━━ Data entries ━━
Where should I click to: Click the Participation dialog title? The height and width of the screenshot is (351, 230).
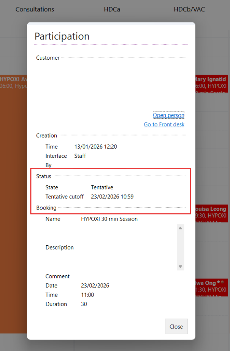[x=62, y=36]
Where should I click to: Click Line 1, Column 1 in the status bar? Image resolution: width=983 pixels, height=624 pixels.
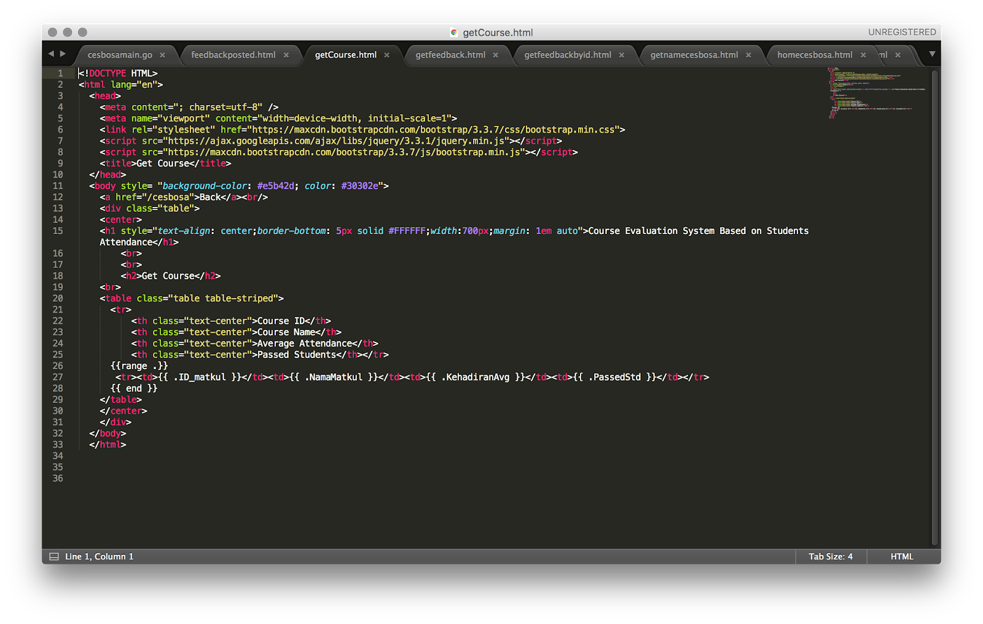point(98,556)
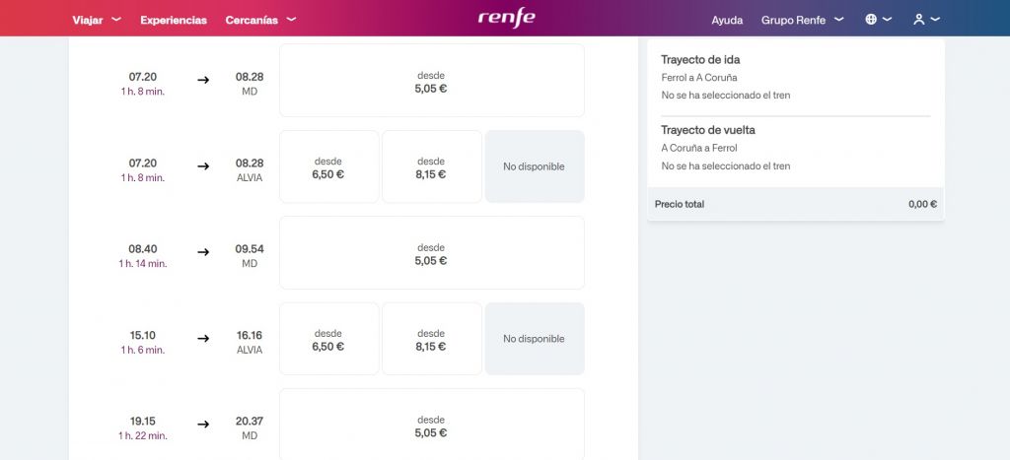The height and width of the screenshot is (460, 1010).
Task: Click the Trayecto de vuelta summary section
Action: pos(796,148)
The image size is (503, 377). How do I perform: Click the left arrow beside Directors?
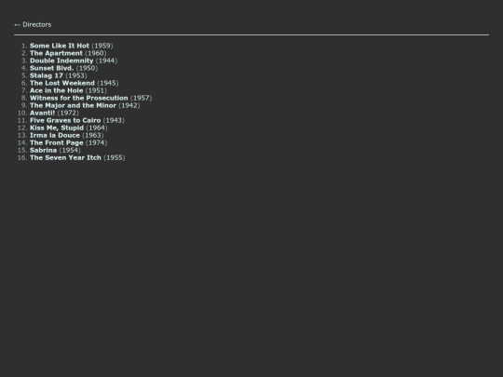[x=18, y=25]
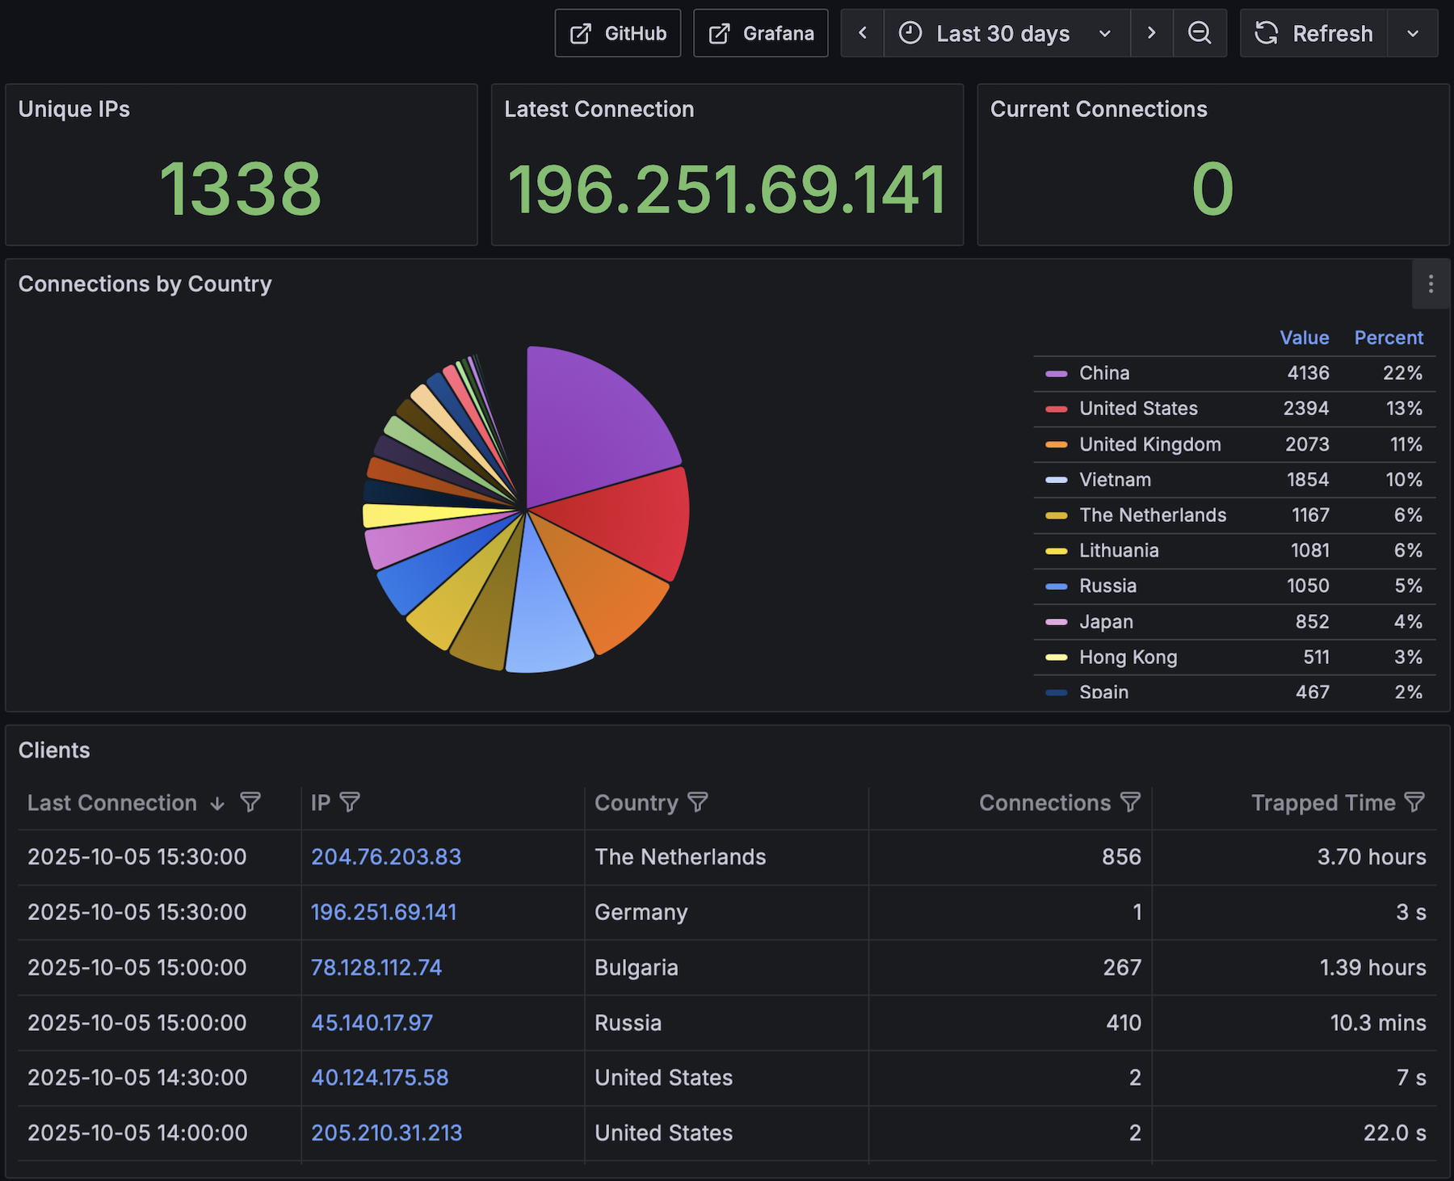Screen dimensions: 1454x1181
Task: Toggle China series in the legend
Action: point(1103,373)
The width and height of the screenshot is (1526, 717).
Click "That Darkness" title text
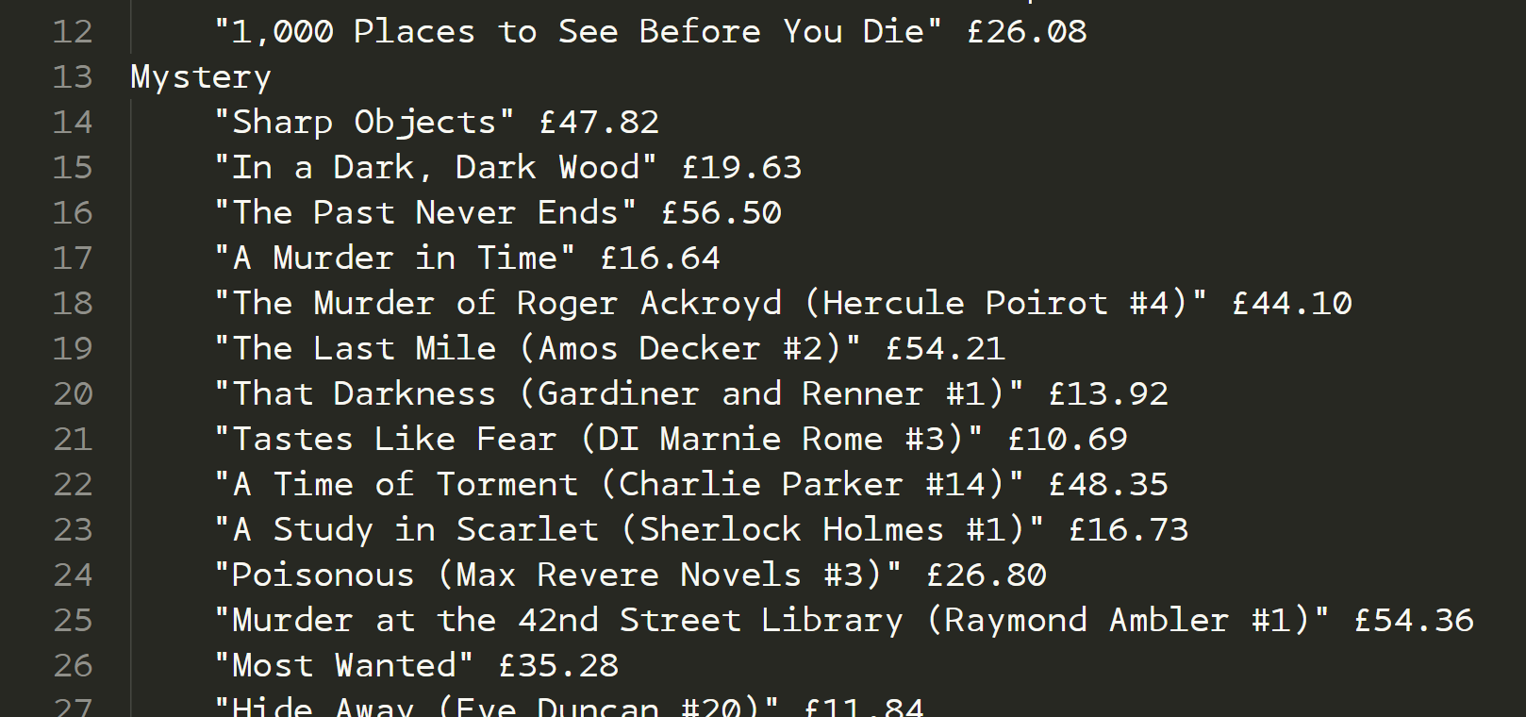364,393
━━━
## Requirements
Print all of the data above line for line, omitting the pictures.

## Response
Where should I click to: Click the Participation dialog title? The height and width of the screenshot is (351, 230).
[x=62, y=36]
Where should I click to: Click Line 1, Column 1 in the status bar? Image resolution: width=983 pixels, height=624 pixels.
point(98,556)
The height and width of the screenshot is (460, 1010).
Task: Click the Trayecto de vuelta summary section
Action: pos(796,148)
The image size is (503, 377). How do I perform: Click the left arrow beside Directors?
[x=18, y=25]
Screen dimensions: 1454x1181
Task: Toggle China series in the legend
Action: point(1103,373)
The width and height of the screenshot is (1526, 717).
Click "That Darkness" title text
364,393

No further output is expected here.